The Atlanta Journal-Constitution
Asian leaders agree to improve ties
U.S. envoy pleased with fresh effort to improve strained relationship.
SEOUL, SOUTH KOREA — A senior U.S. official said Wednesday an unexpected meeting this week between the leaders of South Korea and Japan was an “encouraging sign” that the Asian U.S. allies are on track to improve a relationship strained by deep disagreements over trade and history.
David Stilwell, U.S. assistant secretary of state for East Asia and the Pacific, spoke while visiting South Korea weeks before the expiration of a military intelligence-sharing agreement between Seoul and Tokyo. The Trump administration has been pressuring its allies to keep the deal, which symbolizes the countries’ trilateral security cooperation with Washington in face of the
North Korean nuclear threat and China’s growing influence.

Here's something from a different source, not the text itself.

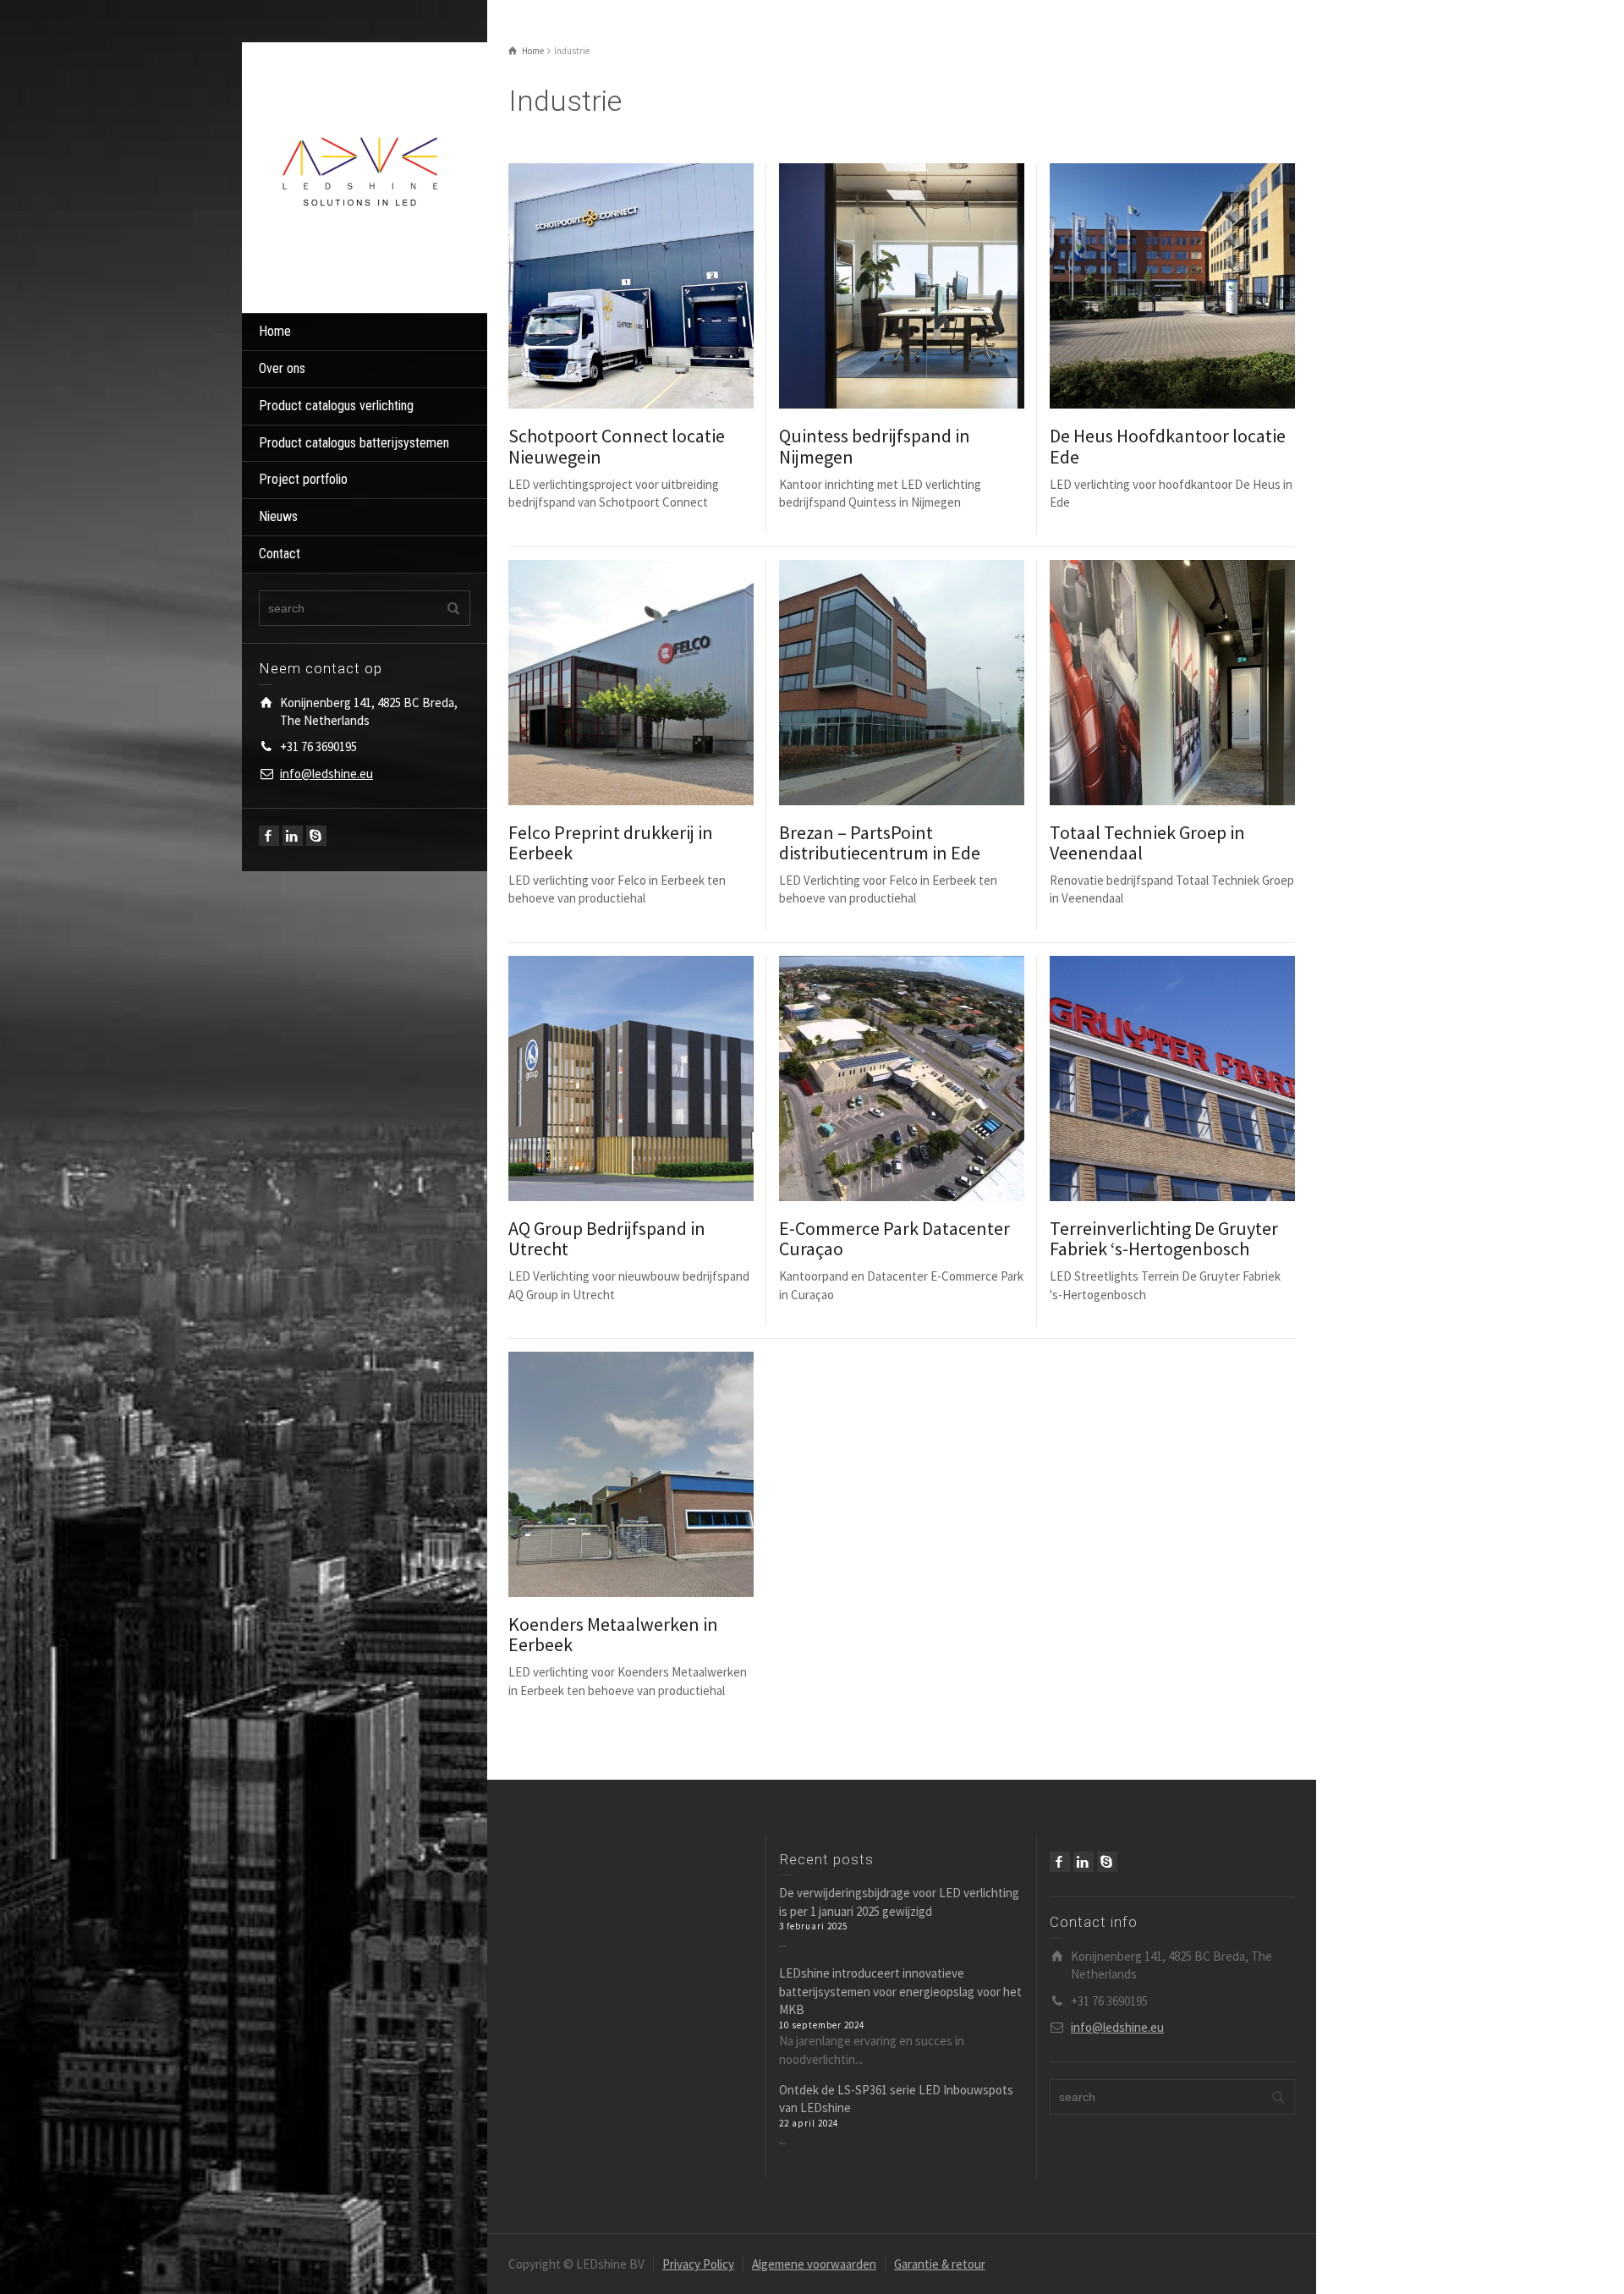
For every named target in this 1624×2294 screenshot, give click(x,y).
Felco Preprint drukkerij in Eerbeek (610, 842)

On Monday, South Korean President Moon Jae-in initiated an 11-minute meeting with Japanese Prime Minister Shinzo Abe on the sidelines of a regional forum in Thailand, the latest step taken by Seoul to de-escalate the feud with the deadline on the military agreement approaching.
“President Moon and Prime
Minister Abe had the opportunity to talk and that’s an encouraging sign as we watched the relationship improve,” Stilwell told reporters after a meeting with South Korean Foreign Minister Kang Kyung-wha.
Seoul’s Foreign Ministry said in a statement that during her talks with Stilwell and Keith Krach, U.S. undersecretary of state for economic growth, energy and the environment, Kang explained South Korean efforts to find “rational solutions” through dialogue over the issues with Japan.
Stilwell also met with Kim Hyunchong, deputy chief of South Korea’s presidential National Security Office, and they had “constructive and future-oriented” talks over the Seoul-Tokyo military pact and ongoing negotiations between Washington and Seoul on sharing the costs for keeping U.S. troops in South Korea, the presidential Blue House said. South Korean and U.S. officials didn’t share specifics.